Le persone che in Italia convivono con malattie infiammatorie croniche intestinali sono oltre 250.000, delle quali un 60% circa con Colite Ulcerosa e il restante 40% con Malattia di Crohn. Queste malattie, in forte aumento nei Paesi a economia avanzata, comportano una gestione quotidiana di sintomi dolorosi o invalidanti, compromettono la qualità di vita dei pazienti, sono un fattore di rischio per lo sviluppo di comorbidità, come malattie cardiovascolari e tumori, e pesano sulla vita delle famiglie, con ricadute importanti sul versante socio-economico.
«Per il tipo di impatto che queste patologie hanno sulla vita delle persone che ne sono colpite, per i loro sintomi peculiari, le malattie infiammatorie croniche intestinali sono vere e proprie “malattie famigliari”: tutti i componenti della famiglia risentono in qualche modo del disagio causato da una malattia infiammatoria cronica intestinale» sottolinea Salvo Leone, Direttore Generale AMICI Onlus e Presidente EFCCA – European Federation of Crohn’s & Ulcerative Colitis Associations. «L’impatto riguarda anche l’ambiente di lavoro: spesso il paziente deve assentarsi per visite e controlli senza che l’azienda e i colleghi siano consapevoli della sua condizione».
Le malattie croniche intestinali sono spesso associate ad ansia e depressione, e una spiegazione viene dallo stretto rapporto tra cervello e intestino. Tra i fattori che determinano l’infiammazione, negli ultimi anni è cresciuta l’attenzione per il ruolo svolto dal microbiota, l’insieme di microrganismi che vivono in simbiosi con noi, nell’intestino ma anche in tutte le superfici esposte all’ambiente esterno. Una variazione del microbiota intestinale può determinare un’infiammazione che dall’intestino tende a propagarsi anche ad altri organi. Un recente studio realizzato da Humanitas e pubblicato sulla rivista Science dimostra che nei casi di Colite Ulcerosa, per impedire il propagarsi di una forte infiammazione intestinale, il cervello chiude una sorta di cancello posto nel plesso coroideo, con conseguenti stati di simil-ansia e depressione, effetti spesso riscontrati nei pazienti affetti da malattie infiammatorie croniche intestinali.
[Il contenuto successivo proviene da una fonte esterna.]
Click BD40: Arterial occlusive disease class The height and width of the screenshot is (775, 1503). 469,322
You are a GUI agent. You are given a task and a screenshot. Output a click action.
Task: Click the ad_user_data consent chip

E’ un aspetto della malattia sottolineato anche durante l’incontro “Il popolo delle malattie infiammatorie croniche: fattori biologici, aspetti clinici, ricadute sociali”, promosso da Galápagos Biopharma Italy insieme all’IRCCS Istituto Clinico Humanitas, centro di eccellenza per la ricerca e il trattamento delle malattie infiammatorie.
In più, l’impatto di queste malattie va oltre il distretto intestinale: «In oltre il 40% dei casi dei casi le malattie infiammatorie croniche intestinali sono accompagnate da manifestazioni extraintestinali immunomediate associate. Fino al 30% dei pazienti può avere artrite, il 10% manifestazioni cutanee immunomediate, il 5-6% infiammazioni alle vie biliari e al fegato» avverte Alessandro Armuzzi, Responsabile Unità Operativa IBD Malattie Infiammatorie Croniche Intestinali di Humanitas, co-direttore dell’IBD Center di Humanitas e docente di Humanitas University. «Per questo non si può prescindere da un approccio multidisciplinare che comporta esiti migliori nell’individuazione di eventuali manifestazioni extraintestinali associate, ma anche nella loro gestione. L’obiettivo della terapia resta la remissione prolungata nel tempo, che significa assenza di sintomi, sia quelli direttamente riferiti dal paziente che in termini di anatomia della malattia, ovvero il ripristino della normale integrità della mucosa intestinale, senza diarrea e senza sanguinamento».